● Dataset extract
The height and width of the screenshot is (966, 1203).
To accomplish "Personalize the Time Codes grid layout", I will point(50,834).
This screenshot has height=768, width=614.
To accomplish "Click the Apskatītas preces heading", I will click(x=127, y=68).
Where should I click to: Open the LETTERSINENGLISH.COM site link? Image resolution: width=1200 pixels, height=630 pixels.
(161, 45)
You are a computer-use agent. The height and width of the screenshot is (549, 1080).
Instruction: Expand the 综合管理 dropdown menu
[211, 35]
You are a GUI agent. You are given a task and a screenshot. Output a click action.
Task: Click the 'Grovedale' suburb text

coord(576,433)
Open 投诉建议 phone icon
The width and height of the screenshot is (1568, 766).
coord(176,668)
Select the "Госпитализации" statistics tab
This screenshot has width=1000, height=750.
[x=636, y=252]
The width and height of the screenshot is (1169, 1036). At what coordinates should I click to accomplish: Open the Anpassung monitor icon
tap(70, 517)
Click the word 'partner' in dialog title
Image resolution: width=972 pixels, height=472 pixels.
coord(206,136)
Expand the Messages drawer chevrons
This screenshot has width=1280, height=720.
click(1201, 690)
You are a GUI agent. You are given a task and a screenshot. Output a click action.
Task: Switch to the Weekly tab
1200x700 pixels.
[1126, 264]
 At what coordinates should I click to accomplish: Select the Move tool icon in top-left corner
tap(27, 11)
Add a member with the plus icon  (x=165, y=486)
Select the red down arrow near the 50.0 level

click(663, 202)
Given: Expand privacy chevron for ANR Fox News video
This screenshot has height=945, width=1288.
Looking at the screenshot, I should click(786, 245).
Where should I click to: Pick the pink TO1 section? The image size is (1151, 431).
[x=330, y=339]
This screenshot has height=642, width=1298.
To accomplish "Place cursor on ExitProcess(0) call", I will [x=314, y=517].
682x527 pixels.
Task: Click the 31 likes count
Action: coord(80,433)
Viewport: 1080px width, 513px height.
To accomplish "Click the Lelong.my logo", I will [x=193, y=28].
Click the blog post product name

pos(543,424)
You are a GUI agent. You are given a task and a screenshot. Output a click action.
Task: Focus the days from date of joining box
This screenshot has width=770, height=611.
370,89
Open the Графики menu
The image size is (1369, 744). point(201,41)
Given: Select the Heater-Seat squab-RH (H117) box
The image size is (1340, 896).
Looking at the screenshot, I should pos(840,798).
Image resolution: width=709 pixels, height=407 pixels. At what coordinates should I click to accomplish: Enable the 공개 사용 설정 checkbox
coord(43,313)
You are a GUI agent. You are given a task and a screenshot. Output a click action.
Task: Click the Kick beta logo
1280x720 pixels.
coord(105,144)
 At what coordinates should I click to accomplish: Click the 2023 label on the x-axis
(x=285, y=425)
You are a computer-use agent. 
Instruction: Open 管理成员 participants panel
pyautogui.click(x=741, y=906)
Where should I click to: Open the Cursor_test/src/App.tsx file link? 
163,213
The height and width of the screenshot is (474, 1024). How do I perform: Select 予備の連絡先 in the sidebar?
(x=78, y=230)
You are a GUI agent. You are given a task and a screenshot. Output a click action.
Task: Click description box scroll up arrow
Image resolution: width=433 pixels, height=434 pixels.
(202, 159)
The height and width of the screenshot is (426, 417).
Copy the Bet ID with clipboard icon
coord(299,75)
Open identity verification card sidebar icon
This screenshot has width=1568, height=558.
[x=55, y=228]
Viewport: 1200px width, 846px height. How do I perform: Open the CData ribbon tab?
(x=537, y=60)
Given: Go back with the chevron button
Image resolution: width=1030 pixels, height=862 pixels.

● Work request
All the lines above must appear again in the answer, word for word.

● Answer
The height and width of the screenshot is (966, 1203).
To accomplish "Personalize the Time Codes grid layout", I will point(50,834).
This screenshot has height=768, width=614.
To accomplish "Click the Apskatītas preces heading", I will click(x=127, y=68).
Where should I click to: Open the LETTERSINENGLISH.COM site link? Image resolution: width=1200 pixels, height=630 pixels.
(161, 45)
You are a computer-use agent. The height and width of the screenshot is (549, 1080).
Instruction: Expand the 综合管理 dropdown menu
[211, 35]
You are a GUI agent. You are given a task and a screenshot. Output a click action.
Task: Click the 'Grovedale' suburb text

coord(576,433)
Open 投诉建议 phone icon
The width and height of the screenshot is (1568, 766).
coord(176,668)
Select the "Госпитализации" statistics tab
This screenshot has width=1000, height=750.
[x=636, y=252]
The width and height of the screenshot is (1169, 1036). At what coordinates should I click to accomplish: Open the Anpassung monitor icon
tap(70, 517)
Click the word 'partner' in dialog title
Image resolution: width=972 pixels, height=472 pixels.
coord(206,136)
Expand the Messages drawer chevrons
This screenshot has width=1280, height=720.
click(1201, 690)
You are a GUI agent. You are given a task and a screenshot. Output a click action.
Task: Switch to the Weekly tab
1200x700 pixels.
[1126, 264]
 At what coordinates should I click to accomplish: Select the Move tool icon in top-left corner
tap(27, 11)
Add a member with the plus icon  (x=165, y=486)
Select the red down arrow near the 50.0 level

click(663, 202)
Given: Expand privacy chevron for ANR Fox News video
This screenshot has height=945, width=1288.
Looking at the screenshot, I should click(786, 245).
Where should I click to: Pick the pink TO1 section? The image size is (1151, 431).
[x=330, y=339]
This screenshot has height=642, width=1298.
To accomplish "Place cursor on ExitProcess(0) call", I will [x=314, y=517].
682x527 pixels.
Task: Click the 31 likes count
Action: coord(80,433)
Viewport: 1080px width, 513px height.
To accomplish "Click the Lelong.my logo", I will [x=193, y=28].
Click the blog post product name

pos(543,424)
You are a GUI agent. You are given a task and a screenshot. Output a click action.
Task: Focus the days from date of joining box
This screenshot has width=770, height=611.
370,89
Open the Графики menu
The image size is (1369, 744). point(201,41)
Given: Select the Heater-Seat squab-RH (H117) box
The image size is (1340, 896).
Looking at the screenshot, I should pos(840,798).
Image resolution: width=709 pixels, height=407 pixels. At what coordinates should I click to accomplish: Enable the 공개 사용 설정 checkbox
coord(43,313)
You are a GUI agent. You are given a task and a screenshot. Output a click action.
Task: Click the Kick beta logo
1280x720 pixels.
coord(105,144)
 At what coordinates should I click to accomplish: Click the 2023 label on the x-axis
(x=285, y=425)
You are a computer-use agent. 
Instruction: Open 管理成员 participants panel
pyautogui.click(x=741, y=906)
Where should I click to: Open the Cursor_test/src/App.tsx file link? 
163,213
The height and width of the screenshot is (474, 1024). How do I perform: Select 予備の連絡先 in the sidebar?
(x=78, y=230)
You are a GUI agent. You are given a task and a screenshot. Output a click action.
Task: Click description box scroll up arrow
Image resolution: width=433 pixels, height=434 pixels.
(202, 159)
The height and width of the screenshot is (426, 417).
Copy the Bet ID with clipboard icon
coord(299,75)
Open identity verification card sidebar icon
This screenshot has width=1568, height=558.
[x=55, y=228]
Viewport: 1200px width, 846px height. How do I perform: Open the CData ribbon tab?
(x=537, y=60)
Given: Go back with the chevron button
Image resolution: width=1030 pixels, height=862 pixels.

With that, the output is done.